The shooting took place in Squirrel Hill, the center of Jewish life in the city as well as home to churches, ethnic eateries, grocery stores, delis, pizzerias and a movie theater. The violence shook the neighborhood, and much of the city around it, to its foundations.
A makeshift memorial bearing the 11 victims’ names stood outside the synagogue until recently and drew thousands of visitors. Steel barricades now line the entrance to the synagogue, and the memorial sits inside, where two other congregations — New Light and Dor Hadash — also had gathered when the shooting occurred.
The crowds have thinned, but people still stop to pay respects. Bouquets of flowers and cards lean on hedges outside the synagogue. Someone left a pair of gold-painted Converse tennis shoes; written in English was the Hebrew and Arabic phrase, “Peace be unto you.”
Margaret Porter of Heath, Ohio, was in town to celebrate Thanksgiving with her son, a sophomore at the University of Pittsburgh. On Tuesday, they felt compelled to bring flowers to the synagogue. “I would say we’re more thankful this Thanksgiving,” Porter said.

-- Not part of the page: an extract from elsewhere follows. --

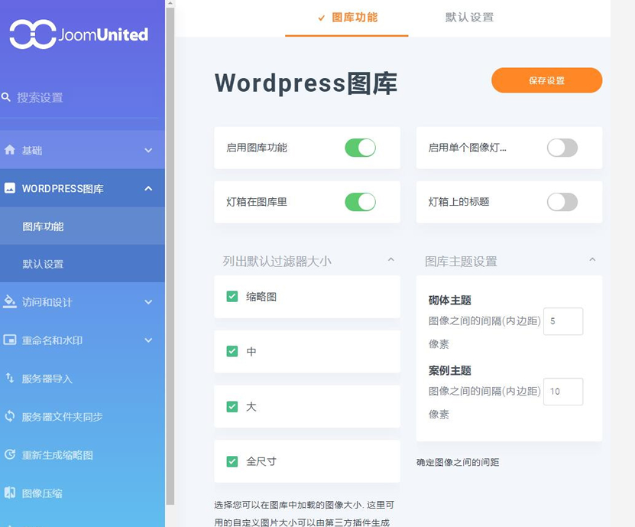635x527 pixels.
Task: Click the 服务器导入 import arrows icon
Action: click(10, 378)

What makes Pittsburgh’s Jewish community special is how different denominations interact with such ease, say Daniel and Baila Cohen, who recently took over ownership of of Pinskers Books and Judaica, as well as the adjoining cafe, in Squirrel Hill.
“Here, people know each other. They’ll be part of different synagogues,” Baila Cohen says. “We are comfortable in all of them.”

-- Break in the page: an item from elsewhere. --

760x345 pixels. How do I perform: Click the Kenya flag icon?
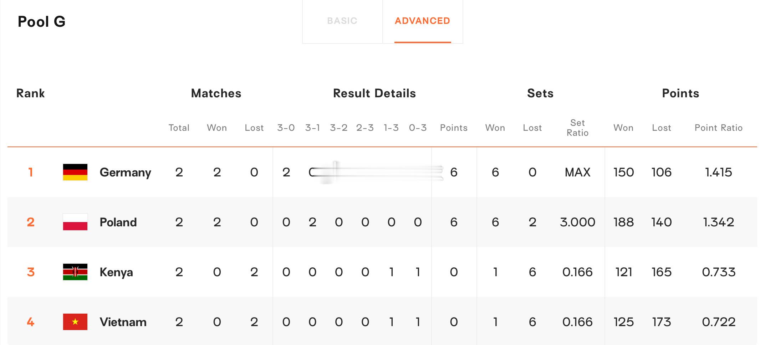(75, 272)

Adds her husband: “There’s a lot of crossover.”
Another reason that so many here are grateful on this holiday: the support the Jewish community received from the city, nation and throughout the world.
At Bagel Factory, people have shelled out hundreds of dollars in advance to pay for food for complete strangers. A store refused to charge for a Thanksgiving turkey when the owner learned the customer worked for Diamond. New Light, which lost three of its members in the shooting, has received thousands of letters from all over the world — all of them personal.

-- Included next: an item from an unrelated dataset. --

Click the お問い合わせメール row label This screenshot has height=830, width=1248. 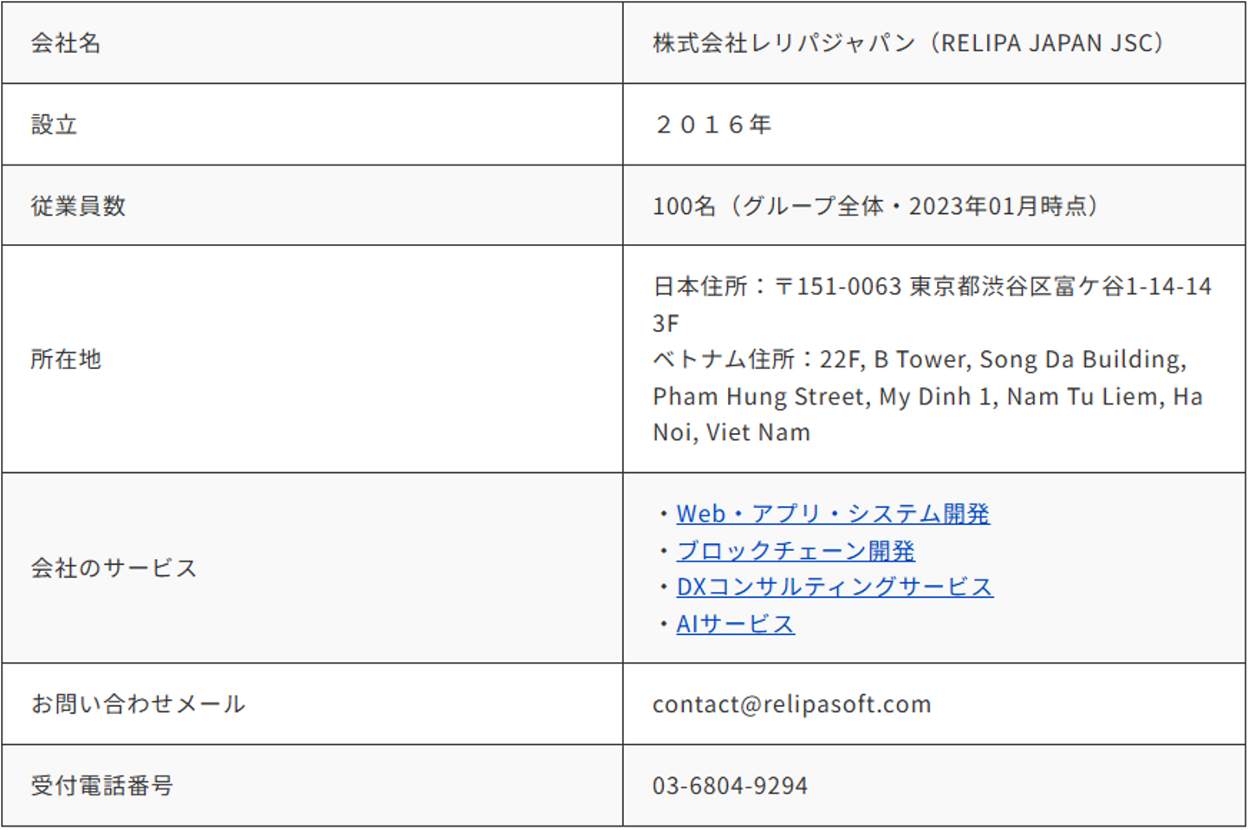(x=138, y=704)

“People, not just Jews, were touched by this. The outreach from other religious communities has been overwhelming,” says New Light co-president Stephen Cohen. He has been welcome, he notes, at services at a black church, a mosque and a Hindu temple.
Every business in Squirrel Hill has some sign of support in its window, be it murals of love, kindness and hope, or placards reading, “Stronger than hate,” “Our hearts cry for Shalom,” or “Love our neighborhood. No place for hate.”
Crocheted or knitted Stars of David hang from bare branches, sign posts and doorways throughout the business district. A sixth-grader from Arkansas scribbled, “God loves you. You are in our prayers,” on the back of a leather heart, on which a Star of David made from ice pop sticks was pasted. A sign thanks people for participating in an act of Tikum Olam, the Jewish concept of repairing the world.
“So many people have walked up to me and said, ‘What can I do for you? What do you need?’ ” New Light’s Stephen Cohen says.
His congregation, like Dor Hadash and Tree of Life, found new locations for their services. And in those new places, during these very jumbled days, they are finding new ways of giving thanks.
They are the same community, marking the same American holiday as they did last November, but they find themselves with a new landscape to navigate — a landscape of grief, hope and, to hear many of them tell it, gratitude.
“The first thing you do is change the venue,” Stephen Cohen says. “Then, you come together. We spend a lot of time together. … That’s how you get past things like this. Maybe.”